• _TASK DETAILS_
Copy out the rows below word for word, starting with the first line and ending with the line that contains "Action: tap(336, 88)". Include both of those lines.

--- begin EXTRACTED MATERIAL ---

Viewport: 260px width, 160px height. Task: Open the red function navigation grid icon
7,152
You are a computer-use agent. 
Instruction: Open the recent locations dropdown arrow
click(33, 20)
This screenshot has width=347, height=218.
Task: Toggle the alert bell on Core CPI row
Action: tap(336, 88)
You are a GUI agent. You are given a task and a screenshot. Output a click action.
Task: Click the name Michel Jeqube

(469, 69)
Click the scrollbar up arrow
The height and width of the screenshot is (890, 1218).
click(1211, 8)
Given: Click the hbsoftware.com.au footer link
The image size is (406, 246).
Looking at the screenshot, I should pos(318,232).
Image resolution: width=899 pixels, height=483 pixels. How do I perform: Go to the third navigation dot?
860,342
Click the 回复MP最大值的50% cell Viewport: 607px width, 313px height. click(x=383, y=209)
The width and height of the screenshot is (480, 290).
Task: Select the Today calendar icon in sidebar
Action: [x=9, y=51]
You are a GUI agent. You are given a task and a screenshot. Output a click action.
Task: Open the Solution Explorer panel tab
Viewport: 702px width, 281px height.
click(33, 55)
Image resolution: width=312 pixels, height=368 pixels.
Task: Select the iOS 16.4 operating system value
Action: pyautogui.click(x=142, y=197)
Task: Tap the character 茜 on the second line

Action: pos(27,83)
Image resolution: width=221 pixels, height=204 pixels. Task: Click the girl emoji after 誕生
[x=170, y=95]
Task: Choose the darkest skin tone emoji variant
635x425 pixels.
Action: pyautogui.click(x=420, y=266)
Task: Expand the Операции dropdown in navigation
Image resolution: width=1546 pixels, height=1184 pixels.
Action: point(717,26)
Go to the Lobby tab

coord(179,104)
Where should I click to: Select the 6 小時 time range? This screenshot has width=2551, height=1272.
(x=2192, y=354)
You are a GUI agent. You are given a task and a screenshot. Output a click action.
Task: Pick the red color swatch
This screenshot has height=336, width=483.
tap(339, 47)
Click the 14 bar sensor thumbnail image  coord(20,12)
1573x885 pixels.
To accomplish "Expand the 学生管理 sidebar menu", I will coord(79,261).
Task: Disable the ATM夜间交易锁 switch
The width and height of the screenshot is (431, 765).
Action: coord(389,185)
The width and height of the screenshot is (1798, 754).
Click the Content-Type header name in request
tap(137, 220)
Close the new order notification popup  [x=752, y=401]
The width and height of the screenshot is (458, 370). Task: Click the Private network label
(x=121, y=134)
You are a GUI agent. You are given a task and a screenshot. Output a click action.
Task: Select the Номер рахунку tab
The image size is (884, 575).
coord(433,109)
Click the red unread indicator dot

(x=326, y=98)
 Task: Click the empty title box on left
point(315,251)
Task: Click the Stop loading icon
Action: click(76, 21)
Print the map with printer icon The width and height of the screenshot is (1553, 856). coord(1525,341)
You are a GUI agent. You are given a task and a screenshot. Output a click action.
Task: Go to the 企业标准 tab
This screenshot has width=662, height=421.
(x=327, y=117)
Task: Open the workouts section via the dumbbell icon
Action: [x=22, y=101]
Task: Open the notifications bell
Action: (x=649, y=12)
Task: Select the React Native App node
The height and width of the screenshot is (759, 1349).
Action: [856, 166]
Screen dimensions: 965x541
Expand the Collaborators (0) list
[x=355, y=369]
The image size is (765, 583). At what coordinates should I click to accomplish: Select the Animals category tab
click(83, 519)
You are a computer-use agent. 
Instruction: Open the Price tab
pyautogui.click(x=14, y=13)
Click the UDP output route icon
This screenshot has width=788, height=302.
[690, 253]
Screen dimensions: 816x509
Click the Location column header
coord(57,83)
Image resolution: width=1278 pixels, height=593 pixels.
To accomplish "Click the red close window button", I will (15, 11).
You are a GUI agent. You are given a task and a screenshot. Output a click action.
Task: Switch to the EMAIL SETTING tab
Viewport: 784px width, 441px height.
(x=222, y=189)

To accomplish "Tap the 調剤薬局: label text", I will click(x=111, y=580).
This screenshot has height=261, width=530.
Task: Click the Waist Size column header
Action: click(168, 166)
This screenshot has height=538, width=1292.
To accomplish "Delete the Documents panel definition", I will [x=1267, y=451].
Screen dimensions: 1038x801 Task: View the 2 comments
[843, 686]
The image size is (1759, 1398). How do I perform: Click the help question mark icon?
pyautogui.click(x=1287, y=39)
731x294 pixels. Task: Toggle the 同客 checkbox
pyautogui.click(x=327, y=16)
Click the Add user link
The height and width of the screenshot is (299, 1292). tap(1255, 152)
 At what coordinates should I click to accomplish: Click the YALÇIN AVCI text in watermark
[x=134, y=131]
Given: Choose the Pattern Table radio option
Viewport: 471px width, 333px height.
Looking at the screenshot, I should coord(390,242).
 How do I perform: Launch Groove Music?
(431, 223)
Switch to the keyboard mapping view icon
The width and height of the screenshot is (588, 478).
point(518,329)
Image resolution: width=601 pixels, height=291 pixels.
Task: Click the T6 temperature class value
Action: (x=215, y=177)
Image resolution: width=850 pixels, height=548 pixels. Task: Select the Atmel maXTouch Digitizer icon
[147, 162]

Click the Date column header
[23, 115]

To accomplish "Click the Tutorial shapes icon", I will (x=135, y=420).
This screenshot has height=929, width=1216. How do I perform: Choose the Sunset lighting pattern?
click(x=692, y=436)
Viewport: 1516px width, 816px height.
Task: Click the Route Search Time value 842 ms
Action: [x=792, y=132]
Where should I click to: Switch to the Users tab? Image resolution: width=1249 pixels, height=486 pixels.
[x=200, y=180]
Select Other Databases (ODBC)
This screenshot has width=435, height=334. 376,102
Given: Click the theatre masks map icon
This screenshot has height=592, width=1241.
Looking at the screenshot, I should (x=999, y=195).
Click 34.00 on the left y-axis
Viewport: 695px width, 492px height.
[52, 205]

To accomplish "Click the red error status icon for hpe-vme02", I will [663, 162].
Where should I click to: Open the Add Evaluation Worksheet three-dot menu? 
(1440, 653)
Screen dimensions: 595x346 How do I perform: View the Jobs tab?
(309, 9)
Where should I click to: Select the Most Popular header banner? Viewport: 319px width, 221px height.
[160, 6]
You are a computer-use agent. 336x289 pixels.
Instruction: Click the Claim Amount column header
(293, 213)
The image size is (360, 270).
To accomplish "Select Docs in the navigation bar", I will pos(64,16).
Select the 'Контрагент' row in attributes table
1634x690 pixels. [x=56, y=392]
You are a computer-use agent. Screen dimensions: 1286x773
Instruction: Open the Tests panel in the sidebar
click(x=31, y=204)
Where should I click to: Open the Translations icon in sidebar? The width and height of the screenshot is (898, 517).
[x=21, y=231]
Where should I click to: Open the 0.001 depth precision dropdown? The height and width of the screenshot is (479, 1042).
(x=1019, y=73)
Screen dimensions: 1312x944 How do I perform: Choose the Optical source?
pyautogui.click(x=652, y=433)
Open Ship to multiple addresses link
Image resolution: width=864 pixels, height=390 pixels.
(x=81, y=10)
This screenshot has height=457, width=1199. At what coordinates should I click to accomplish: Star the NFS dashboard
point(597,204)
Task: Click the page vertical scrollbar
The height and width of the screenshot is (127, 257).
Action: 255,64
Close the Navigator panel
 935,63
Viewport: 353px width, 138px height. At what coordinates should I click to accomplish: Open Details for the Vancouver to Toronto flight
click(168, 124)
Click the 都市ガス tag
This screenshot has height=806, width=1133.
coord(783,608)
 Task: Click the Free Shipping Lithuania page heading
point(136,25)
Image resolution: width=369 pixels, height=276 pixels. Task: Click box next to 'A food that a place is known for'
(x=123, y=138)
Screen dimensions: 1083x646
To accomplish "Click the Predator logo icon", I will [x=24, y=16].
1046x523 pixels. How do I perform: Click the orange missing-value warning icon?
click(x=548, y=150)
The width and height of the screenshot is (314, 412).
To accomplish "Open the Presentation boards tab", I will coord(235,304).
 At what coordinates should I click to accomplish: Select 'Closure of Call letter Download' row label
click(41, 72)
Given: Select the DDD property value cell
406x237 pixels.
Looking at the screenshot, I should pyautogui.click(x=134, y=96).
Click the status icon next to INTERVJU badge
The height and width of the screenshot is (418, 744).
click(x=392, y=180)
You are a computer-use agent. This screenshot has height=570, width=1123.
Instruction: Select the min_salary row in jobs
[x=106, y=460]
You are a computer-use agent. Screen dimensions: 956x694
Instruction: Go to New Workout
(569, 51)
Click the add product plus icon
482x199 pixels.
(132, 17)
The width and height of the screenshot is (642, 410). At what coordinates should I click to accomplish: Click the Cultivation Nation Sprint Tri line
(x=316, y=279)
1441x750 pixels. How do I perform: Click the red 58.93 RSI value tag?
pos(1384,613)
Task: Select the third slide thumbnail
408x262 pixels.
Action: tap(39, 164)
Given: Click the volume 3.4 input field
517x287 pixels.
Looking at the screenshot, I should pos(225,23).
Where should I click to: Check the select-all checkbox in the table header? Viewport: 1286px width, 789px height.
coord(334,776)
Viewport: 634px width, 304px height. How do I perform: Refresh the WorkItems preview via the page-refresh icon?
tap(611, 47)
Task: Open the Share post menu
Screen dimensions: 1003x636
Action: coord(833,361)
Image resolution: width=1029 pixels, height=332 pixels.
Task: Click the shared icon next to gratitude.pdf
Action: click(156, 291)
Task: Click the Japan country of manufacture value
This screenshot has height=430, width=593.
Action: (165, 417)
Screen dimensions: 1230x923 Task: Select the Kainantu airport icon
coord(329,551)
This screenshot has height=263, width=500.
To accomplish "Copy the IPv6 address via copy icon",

--- end EXTRACTED MATERIAL ---

• _FINISHED EXERCISE_
Viewport: 260px width, 160px height. Task: Open the red function navigation grid icon
7,152
You are a computer-use agent. 
Instruction: Open the recent locations dropdown arrow
click(33, 20)
This screenshot has width=347, height=218.
Task: Toggle the alert bell on Core CPI row
Action: tap(336, 88)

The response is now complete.